### WORK TASK
For the material below, return exactly the lines starting at the one holding "Where should I click to: Open the cut-off" and ending at the one holding "You are a computer-use agent. The image", counting both as part of the range.

### DATA EXTRACTS
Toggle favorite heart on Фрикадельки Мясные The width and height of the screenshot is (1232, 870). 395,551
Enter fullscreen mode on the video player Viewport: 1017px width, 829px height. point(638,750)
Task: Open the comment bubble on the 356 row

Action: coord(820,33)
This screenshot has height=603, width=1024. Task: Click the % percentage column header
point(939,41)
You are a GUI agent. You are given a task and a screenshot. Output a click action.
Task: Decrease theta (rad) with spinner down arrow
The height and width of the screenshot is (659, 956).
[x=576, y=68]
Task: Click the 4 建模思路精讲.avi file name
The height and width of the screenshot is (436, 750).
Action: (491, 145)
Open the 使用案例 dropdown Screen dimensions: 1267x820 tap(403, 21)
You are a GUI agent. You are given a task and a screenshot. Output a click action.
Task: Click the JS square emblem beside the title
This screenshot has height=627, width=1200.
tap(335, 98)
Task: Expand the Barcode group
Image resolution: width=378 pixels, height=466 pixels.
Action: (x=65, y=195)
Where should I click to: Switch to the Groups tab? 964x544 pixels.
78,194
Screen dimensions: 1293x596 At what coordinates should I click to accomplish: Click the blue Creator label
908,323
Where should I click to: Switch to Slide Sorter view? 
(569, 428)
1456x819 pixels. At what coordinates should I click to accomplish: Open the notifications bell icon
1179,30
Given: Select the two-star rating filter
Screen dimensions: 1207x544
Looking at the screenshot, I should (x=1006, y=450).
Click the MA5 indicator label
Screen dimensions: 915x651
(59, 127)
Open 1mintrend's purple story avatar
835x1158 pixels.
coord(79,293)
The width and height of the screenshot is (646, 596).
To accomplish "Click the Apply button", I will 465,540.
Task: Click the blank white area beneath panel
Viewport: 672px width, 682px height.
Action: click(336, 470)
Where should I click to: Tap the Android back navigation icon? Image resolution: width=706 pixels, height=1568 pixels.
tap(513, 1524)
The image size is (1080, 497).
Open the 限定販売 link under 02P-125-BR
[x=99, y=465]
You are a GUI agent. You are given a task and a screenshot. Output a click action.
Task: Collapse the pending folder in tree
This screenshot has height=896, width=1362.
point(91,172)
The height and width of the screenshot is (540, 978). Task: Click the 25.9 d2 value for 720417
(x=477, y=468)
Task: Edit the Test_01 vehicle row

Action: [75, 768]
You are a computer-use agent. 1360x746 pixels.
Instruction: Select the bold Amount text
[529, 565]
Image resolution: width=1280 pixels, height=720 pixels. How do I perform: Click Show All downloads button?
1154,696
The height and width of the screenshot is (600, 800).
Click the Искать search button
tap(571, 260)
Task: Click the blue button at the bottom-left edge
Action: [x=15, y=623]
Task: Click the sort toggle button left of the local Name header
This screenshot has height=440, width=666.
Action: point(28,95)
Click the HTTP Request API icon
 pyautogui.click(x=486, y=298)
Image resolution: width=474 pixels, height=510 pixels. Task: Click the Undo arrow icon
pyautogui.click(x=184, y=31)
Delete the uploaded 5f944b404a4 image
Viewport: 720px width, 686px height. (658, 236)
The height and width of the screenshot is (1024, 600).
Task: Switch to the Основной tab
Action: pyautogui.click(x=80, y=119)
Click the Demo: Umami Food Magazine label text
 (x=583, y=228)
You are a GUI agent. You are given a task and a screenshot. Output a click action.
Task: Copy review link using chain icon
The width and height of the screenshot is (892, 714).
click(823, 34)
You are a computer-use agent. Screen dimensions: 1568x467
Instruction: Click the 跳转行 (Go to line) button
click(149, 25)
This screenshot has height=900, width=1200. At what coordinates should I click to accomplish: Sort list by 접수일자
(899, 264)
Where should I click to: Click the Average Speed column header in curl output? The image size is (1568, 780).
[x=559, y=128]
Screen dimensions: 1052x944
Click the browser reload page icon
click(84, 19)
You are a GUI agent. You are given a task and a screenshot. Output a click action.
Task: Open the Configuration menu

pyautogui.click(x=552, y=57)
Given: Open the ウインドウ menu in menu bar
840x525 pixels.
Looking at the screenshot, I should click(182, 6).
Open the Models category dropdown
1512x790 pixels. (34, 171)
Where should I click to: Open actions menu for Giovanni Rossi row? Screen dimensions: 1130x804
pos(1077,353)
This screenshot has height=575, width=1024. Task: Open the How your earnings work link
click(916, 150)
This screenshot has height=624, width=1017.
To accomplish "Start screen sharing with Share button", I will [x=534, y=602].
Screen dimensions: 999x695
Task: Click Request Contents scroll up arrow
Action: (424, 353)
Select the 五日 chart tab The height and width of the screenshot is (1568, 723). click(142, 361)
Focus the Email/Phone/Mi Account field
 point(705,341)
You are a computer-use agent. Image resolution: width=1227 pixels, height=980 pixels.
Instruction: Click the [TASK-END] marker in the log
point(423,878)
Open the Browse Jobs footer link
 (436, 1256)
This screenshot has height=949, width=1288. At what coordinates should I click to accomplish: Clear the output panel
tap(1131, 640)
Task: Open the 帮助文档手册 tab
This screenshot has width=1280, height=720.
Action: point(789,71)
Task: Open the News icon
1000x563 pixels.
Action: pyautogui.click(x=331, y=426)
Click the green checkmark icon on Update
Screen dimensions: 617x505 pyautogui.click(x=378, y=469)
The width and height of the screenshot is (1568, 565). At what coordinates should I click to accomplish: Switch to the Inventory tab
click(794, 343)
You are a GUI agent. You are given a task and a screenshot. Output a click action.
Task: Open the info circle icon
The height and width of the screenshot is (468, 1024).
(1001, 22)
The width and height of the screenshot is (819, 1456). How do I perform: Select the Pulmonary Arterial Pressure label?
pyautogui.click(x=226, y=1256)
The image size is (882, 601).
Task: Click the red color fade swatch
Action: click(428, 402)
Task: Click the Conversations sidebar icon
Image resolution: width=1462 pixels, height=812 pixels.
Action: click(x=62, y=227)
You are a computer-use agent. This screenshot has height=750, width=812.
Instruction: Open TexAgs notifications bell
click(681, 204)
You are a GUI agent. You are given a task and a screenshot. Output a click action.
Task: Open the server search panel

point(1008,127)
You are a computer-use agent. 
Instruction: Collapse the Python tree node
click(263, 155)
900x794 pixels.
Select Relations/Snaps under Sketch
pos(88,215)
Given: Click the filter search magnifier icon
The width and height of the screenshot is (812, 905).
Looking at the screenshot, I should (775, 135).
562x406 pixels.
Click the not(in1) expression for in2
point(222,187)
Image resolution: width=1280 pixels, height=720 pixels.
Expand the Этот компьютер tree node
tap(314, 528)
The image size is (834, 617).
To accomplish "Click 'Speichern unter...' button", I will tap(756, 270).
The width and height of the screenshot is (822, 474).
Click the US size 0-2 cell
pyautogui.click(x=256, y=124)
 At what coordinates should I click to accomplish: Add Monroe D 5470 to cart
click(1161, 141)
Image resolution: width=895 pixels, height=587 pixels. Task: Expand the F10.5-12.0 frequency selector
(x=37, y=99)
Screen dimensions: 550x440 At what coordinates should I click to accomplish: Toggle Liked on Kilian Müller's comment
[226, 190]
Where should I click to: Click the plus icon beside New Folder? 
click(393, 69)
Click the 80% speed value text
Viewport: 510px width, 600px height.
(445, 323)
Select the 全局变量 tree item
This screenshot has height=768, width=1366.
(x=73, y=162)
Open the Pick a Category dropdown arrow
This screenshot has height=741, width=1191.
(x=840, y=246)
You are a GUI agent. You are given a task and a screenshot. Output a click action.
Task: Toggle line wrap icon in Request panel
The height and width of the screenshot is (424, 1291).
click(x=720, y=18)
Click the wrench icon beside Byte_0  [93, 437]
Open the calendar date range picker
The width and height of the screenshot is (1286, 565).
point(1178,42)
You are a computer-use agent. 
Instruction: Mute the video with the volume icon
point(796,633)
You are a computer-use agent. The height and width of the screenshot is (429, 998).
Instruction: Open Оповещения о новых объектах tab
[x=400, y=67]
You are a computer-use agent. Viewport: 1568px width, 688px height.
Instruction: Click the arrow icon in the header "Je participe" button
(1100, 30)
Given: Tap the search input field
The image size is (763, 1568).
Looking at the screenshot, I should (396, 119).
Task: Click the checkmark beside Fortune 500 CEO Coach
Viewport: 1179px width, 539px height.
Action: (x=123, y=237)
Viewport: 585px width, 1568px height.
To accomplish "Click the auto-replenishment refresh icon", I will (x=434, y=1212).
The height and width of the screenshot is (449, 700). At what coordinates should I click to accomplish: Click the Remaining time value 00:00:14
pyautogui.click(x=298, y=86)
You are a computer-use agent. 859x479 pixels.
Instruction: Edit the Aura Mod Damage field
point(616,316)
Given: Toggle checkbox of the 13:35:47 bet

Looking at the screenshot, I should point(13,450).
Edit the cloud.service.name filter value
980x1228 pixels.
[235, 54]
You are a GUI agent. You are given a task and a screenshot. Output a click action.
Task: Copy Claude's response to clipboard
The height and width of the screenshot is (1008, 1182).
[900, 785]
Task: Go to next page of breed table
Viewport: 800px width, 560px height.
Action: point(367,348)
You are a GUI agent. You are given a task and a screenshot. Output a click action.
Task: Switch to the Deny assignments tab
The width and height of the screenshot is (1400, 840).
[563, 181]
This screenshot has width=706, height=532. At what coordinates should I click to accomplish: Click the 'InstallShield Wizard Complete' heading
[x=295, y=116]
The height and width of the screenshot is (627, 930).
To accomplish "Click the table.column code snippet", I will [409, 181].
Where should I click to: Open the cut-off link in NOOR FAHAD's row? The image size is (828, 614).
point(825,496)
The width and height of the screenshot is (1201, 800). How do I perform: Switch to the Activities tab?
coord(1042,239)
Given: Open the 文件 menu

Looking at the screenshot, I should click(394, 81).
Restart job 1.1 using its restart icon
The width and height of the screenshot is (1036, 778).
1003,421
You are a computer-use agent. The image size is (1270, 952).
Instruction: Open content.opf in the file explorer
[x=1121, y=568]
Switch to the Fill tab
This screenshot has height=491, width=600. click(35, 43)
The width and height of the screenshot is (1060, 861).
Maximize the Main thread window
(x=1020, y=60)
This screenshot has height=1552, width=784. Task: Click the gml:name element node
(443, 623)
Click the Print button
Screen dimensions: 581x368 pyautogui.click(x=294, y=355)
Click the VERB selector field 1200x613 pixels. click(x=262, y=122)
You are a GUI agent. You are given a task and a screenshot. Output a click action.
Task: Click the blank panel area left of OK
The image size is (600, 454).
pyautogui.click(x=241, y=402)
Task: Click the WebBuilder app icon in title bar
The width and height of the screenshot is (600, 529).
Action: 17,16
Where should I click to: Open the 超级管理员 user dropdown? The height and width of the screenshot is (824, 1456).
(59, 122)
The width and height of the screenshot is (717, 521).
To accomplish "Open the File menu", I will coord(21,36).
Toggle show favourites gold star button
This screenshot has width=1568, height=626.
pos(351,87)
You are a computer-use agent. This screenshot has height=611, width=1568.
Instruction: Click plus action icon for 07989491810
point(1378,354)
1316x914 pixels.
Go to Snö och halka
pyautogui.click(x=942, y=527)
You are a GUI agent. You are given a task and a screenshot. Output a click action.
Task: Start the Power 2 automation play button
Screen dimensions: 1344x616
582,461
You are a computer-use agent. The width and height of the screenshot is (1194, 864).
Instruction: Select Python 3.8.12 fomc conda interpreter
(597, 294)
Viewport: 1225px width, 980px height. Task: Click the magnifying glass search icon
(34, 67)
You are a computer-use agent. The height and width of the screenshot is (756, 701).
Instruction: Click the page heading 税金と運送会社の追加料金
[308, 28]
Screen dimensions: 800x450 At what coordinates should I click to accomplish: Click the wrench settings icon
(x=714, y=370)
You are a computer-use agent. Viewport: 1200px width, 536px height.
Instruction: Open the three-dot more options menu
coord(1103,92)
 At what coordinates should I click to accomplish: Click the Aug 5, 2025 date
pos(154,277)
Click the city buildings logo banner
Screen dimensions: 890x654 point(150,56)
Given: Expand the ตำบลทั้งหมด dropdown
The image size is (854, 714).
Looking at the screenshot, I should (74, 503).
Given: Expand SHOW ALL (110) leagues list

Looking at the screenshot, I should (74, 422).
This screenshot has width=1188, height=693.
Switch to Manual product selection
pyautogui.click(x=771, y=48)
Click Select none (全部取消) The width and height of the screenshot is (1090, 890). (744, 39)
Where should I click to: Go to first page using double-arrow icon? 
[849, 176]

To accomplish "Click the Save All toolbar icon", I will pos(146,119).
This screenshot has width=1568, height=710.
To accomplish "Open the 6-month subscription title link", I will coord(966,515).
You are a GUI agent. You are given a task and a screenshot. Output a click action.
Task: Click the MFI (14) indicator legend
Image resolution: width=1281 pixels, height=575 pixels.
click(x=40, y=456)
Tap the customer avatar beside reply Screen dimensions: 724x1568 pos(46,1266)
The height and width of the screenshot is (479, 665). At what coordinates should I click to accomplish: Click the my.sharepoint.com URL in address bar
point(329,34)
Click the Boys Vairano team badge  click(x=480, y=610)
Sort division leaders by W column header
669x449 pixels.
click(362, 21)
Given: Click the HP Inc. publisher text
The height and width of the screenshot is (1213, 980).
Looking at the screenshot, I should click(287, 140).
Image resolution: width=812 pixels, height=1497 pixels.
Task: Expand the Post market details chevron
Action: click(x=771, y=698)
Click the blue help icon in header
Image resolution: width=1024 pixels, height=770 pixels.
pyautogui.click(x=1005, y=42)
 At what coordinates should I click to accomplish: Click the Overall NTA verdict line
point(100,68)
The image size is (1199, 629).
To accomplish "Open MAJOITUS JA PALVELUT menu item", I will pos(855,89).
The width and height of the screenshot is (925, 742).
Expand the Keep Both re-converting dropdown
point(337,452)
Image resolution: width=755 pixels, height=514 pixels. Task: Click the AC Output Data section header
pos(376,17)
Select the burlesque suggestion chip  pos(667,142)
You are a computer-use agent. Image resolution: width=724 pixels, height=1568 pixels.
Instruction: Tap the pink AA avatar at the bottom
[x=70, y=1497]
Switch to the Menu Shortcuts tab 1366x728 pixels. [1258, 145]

### FINAL ANSWER
Where should I click to: Open the cut-off link in NOOR FAHAD's row? The image size is (828, 614).
point(825,496)
The width and height of the screenshot is (1201, 800). How do I perform: Switch to the Activities tab?
coord(1042,239)
Given: Open the 文件 menu

Looking at the screenshot, I should click(394, 81).
Restart job 1.1 using its restart icon
The width and height of the screenshot is (1036, 778).
1003,421
You are a computer-use agent. The image size is (1270, 952).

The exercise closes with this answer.